> **Stored data**:
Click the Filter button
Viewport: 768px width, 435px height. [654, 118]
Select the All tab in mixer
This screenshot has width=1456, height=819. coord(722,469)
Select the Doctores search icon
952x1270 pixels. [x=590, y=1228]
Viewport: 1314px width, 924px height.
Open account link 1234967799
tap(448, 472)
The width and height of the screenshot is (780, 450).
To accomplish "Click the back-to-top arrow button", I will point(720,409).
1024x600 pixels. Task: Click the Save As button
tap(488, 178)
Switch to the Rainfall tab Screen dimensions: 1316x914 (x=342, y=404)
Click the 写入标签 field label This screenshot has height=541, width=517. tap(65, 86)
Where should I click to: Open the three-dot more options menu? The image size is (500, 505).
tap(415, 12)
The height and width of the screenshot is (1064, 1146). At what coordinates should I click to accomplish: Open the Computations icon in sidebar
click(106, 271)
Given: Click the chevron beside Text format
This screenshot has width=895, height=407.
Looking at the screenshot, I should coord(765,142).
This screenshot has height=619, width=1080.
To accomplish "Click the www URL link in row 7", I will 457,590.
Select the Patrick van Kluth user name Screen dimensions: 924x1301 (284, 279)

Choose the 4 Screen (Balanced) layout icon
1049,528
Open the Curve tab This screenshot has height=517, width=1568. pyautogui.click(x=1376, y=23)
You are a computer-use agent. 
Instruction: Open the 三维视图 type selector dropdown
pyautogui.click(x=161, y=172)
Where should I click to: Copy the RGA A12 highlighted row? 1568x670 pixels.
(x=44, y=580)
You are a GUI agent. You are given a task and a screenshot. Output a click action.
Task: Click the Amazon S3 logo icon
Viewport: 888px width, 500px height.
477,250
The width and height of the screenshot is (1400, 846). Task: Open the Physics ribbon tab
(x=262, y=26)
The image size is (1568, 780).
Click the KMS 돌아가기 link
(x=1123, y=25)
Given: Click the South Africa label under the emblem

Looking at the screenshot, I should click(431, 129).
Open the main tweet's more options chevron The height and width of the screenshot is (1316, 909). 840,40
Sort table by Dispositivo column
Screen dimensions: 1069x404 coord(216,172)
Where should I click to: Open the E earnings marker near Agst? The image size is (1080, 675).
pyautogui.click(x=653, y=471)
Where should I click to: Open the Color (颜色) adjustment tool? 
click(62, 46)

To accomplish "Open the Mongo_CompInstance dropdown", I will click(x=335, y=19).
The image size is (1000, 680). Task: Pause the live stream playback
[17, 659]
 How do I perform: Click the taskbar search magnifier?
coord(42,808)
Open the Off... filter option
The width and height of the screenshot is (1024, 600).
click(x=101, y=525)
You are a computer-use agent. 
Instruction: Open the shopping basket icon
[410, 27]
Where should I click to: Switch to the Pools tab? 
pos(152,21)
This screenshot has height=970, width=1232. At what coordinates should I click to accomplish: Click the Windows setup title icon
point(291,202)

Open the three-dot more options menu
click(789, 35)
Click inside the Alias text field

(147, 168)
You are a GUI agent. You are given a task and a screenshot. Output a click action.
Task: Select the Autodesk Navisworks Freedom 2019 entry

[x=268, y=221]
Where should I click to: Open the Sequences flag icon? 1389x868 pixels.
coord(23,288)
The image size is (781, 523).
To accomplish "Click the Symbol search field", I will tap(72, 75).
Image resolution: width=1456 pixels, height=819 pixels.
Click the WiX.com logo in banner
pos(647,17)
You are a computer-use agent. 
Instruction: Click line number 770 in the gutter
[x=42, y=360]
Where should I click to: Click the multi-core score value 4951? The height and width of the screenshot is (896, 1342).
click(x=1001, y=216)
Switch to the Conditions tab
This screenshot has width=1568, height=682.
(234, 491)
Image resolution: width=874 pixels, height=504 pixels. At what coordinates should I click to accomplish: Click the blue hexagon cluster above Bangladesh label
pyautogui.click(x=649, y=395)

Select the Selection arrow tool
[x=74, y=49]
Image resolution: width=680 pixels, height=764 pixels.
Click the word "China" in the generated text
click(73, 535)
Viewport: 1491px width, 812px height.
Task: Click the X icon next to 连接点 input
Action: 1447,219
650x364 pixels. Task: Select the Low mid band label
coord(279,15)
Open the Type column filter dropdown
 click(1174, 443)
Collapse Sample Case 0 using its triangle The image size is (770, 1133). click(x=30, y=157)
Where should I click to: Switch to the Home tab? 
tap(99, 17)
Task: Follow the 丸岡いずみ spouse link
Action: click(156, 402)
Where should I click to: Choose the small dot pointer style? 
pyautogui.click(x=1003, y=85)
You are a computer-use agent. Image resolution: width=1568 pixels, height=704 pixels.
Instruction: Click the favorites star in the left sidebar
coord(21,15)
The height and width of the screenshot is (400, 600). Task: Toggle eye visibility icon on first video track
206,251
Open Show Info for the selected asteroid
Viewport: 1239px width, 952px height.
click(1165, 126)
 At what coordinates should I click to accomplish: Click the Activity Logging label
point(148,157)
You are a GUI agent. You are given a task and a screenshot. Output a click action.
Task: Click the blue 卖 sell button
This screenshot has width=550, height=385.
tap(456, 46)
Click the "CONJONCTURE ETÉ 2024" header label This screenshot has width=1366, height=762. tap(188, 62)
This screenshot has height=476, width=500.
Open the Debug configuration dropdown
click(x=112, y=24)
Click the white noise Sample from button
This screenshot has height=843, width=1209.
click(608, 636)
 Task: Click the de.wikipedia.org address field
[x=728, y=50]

> **Exercise details**:
Rewrite all the lines above, putting "Humidity" in place of "Rainfall" and leaving everything else as it is.

> **Reply**:
Click the Filter button
Viewport: 768px width, 435px height. [654, 118]
Select the All tab in mixer
This screenshot has width=1456, height=819. coord(722,469)
Select the Doctores search icon
952x1270 pixels. [x=590, y=1228]
Viewport: 1314px width, 924px height.
Open account link 1234967799
tap(448, 472)
The width and height of the screenshot is (780, 450).
To accomplish "Click the back-to-top arrow button", I will point(720,409).
1024x600 pixels. Task: Click the Save As button
tap(488, 178)
Switch to the Humidity tab Screen dimensions: 1316x914 (x=342, y=404)
Click the 写入标签 field label This screenshot has height=541, width=517. tap(65, 86)
Where should I click to: Open the three-dot more options menu? The image size is (500, 505).
tap(415, 12)
The height and width of the screenshot is (1064, 1146). At what coordinates should I click to accomplish: Open the Computations icon in sidebar
click(106, 271)
Given: Click the chevron beside Text format
This screenshot has width=895, height=407.
Looking at the screenshot, I should coord(765,142).
This screenshot has height=619, width=1080.
To accomplish "Click the www URL link in row 7", I will 457,590.
Select the Patrick van Kluth user name Screen dimensions: 924x1301 (284, 279)

Choose the 4 Screen (Balanced) layout icon
1049,528
Open the Curve tab This screenshot has height=517, width=1568. pyautogui.click(x=1376, y=23)
You are a computer-use agent. 
Instruction: Open the 三维视图 type selector dropdown
pyautogui.click(x=161, y=172)
Where should I click to: Copy the RGA A12 highlighted row? 1568x670 pixels.
(x=44, y=580)
You are a GUI agent. You are given a task and a screenshot. Output a click action.
Task: Click the Amazon S3 logo icon
Viewport: 888px width, 500px height.
477,250
The width and height of the screenshot is (1400, 846). Task: Open the Physics ribbon tab
(x=262, y=26)
The image size is (1568, 780).
Click the KMS 돌아가기 link
(x=1123, y=25)
Given: Click the South Africa label under the emblem

Looking at the screenshot, I should click(431, 129).
Open the main tweet's more options chevron The height and width of the screenshot is (1316, 909). 840,40
Sort table by Dispositivo column
Screen dimensions: 1069x404 coord(216,172)
Where should I click to: Open the E earnings marker near Agst? The image size is (1080, 675).
pyautogui.click(x=653, y=471)
Where should I click to: Open the Color (颜色) adjustment tool? 
click(62, 46)

To accomplish "Open the Mongo_CompInstance dropdown", I will click(x=335, y=19).
The image size is (1000, 680). Task: Pause the live stream playback
[17, 659]
 How do I perform: Click the taskbar search magnifier?
coord(42,808)
Open the Off... filter option
The width and height of the screenshot is (1024, 600).
click(x=101, y=525)
You are a computer-use agent. 
Instruction: Open the shopping basket icon
[410, 27]
Where should I click to: Switch to the Pools tab? 
pos(152,21)
This screenshot has height=970, width=1232. At what coordinates should I click to accomplish: Click the Windows setup title icon
point(291,202)

Open the three-dot more options menu
click(789, 35)
Click inside the Alias text field

(147, 168)
You are a GUI agent. You are given a task and a screenshot. Output a click action.
Task: Select the Autodesk Navisworks Freedom 2019 entry

[x=268, y=221]
Where should I click to: Open the Sequences flag icon? 1389x868 pixels.
coord(23,288)
The image size is (781, 523).
To accomplish "Click the Symbol search field", I will tap(72, 75).
Image resolution: width=1456 pixels, height=819 pixels.
Click the WiX.com logo in banner
pos(647,17)
You are a computer-use agent. 
Instruction: Click line number 770 in the gutter
[x=42, y=360]
Where should I click to: Click the multi-core score value 4951? The height and width of the screenshot is (896, 1342).
click(x=1001, y=216)
Switch to the Conditions tab
This screenshot has width=1568, height=682.
(234, 491)
Image resolution: width=874 pixels, height=504 pixels. At what coordinates should I click to accomplish: Click the blue hexagon cluster above Bangladesh label
pyautogui.click(x=649, y=395)

Select the Selection arrow tool
[x=74, y=49]
Image resolution: width=680 pixels, height=764 pixels.
Click the word "China" in the generated text
click(73, 535)
Viewport: 1491px width, 812px height.
Task: Click the X icon next to 连接点 input
Action: 1447,219
650x364 pixels. Task: Select the Low mid band label
coord(279,15)
Open the Type column filter dropdown
 click(1174, 443)
Collapse Sample Case 0 using its triangle The image size is (770, 1133). click(x=30, y=157)
Where should I click to: Switch to the Home tab? 
tap(99, 17)
Task: Follow the 丸岡いずみ spouse link
Action: click(156, 402)
Where should I click to: Choose the small dot pointer style? 
pyautogui.click(x=1003, y=85)
You are a computer-use agent. Image resolution: width=1568 pixels, height=704 pixels.
Instruction: Click the favorites star in the left sidebar
coord(21,15)
The height and width of the screenshot is (400, 600). Task: Toggle eye visibility icon on first video track
206,251
Open Show Info for the selected asteroid
Viewport: 1239px width, 952px height.
click(1165, 126)
 At what coordinates should I click to accomplish: Click the Activity Logging label
point(148,157)
You are a GUI agent. You are given a task and a screenshot. Output a click action.
Task: Click the blue 卖 sell button
This screenshot has width=550, height=385.
tap(456, 46)
Click the "CONJONCTURE ETÉ 2024" header label This screenshot has width=1366, height=762. tap(188, 62)
This screenshot has height=476, width=500.
Open the Debug configuration dropdown
click(x=112, y=24)
Click the white noise Sample from button
This screenshot has height=843, width=1209.
click(608, 636)
 Task: Click the de.wikipedia.org address field
[x=728, y=50]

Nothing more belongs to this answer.